DATA FOR THE TASK
□ □ □
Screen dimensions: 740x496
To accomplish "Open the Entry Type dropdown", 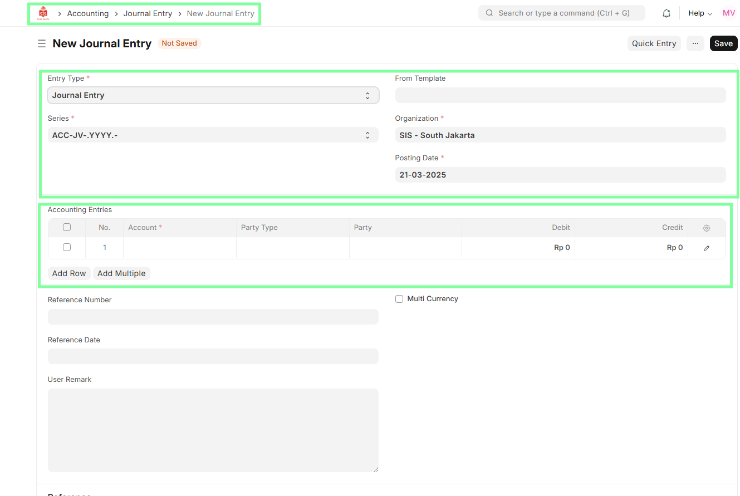I will pyautogui.click(x=213, y=95).
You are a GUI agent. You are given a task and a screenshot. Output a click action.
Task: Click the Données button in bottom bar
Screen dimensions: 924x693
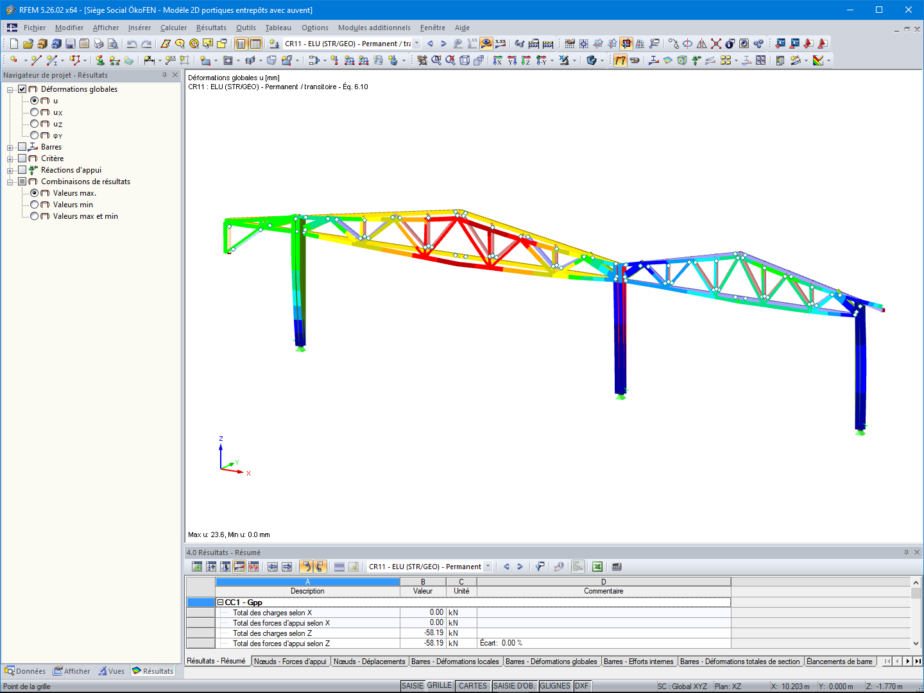click(x=25, y=671)
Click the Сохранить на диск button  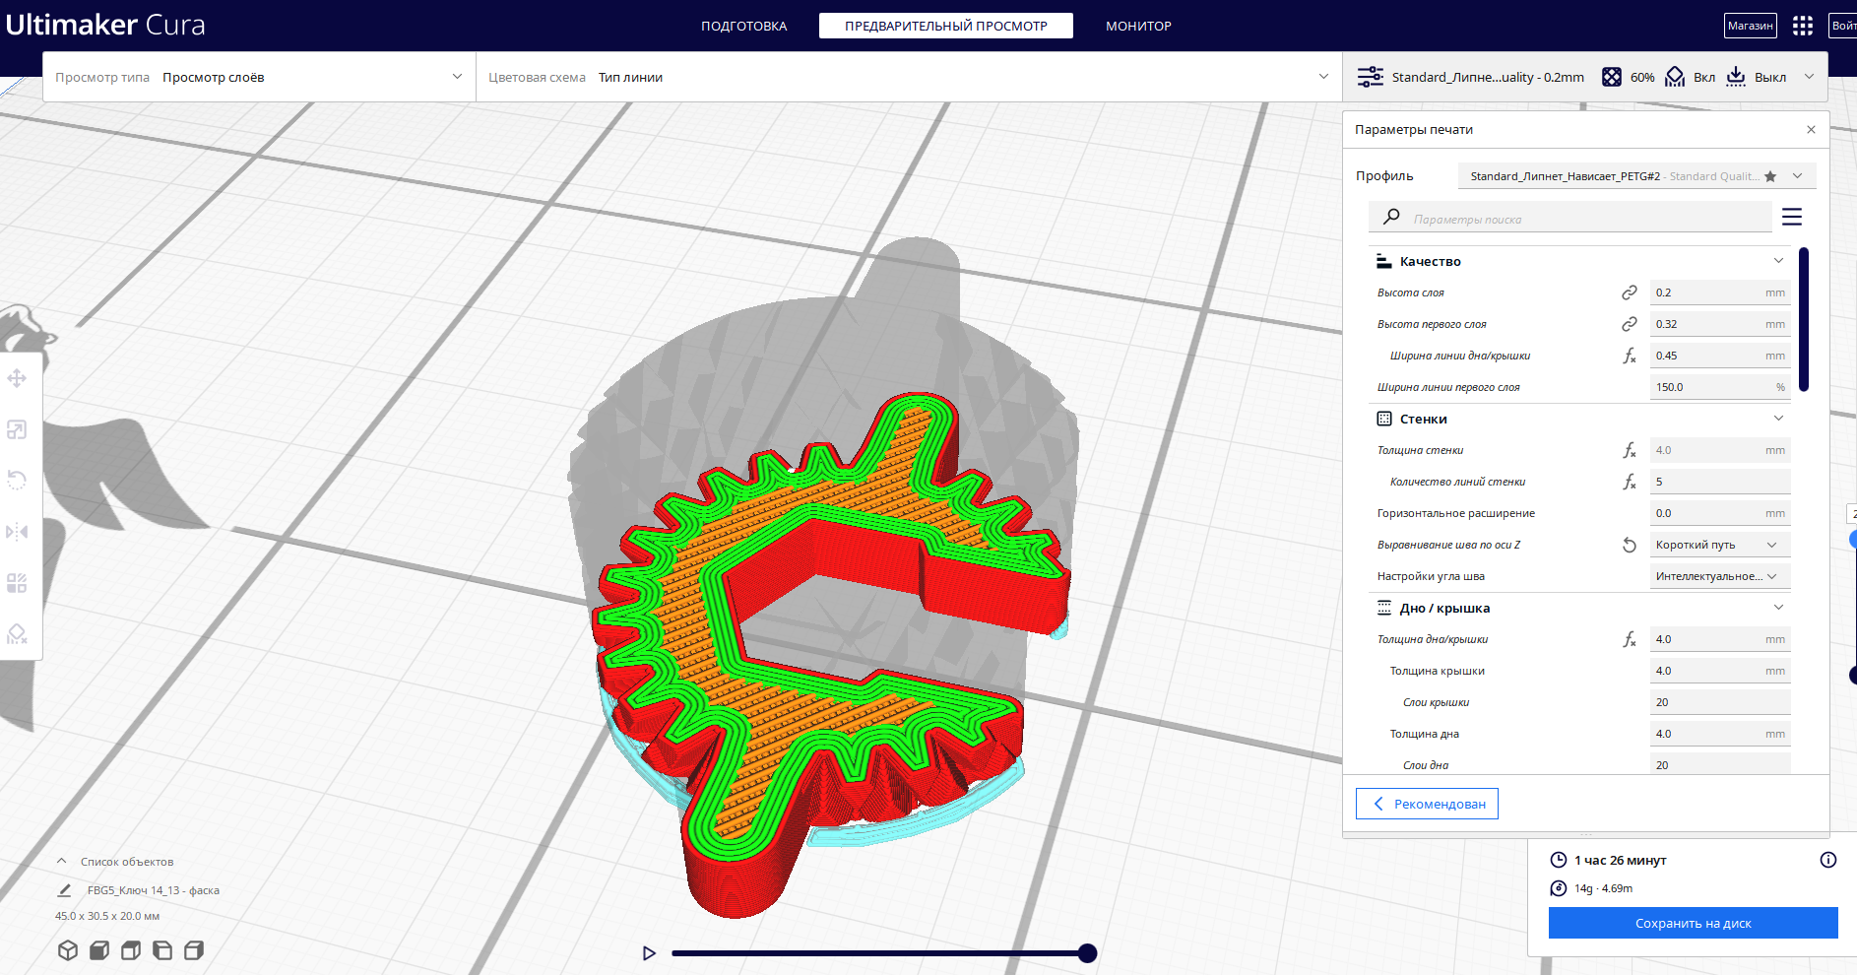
□ □ □
PROBLEM
Print, exactly and only, the lines running from the line with "You are a GUI" through the last line of the data, including both. Skip any picture.

SOLUTION TO THIS TASK
You are a GUI agent. You are given a task and a screenshot. Output a click action.
Task: Click the Données button in bottom bar
Screen dimensions: 924x693
click(x=25, y=671)
Click the Сохранить на диск button  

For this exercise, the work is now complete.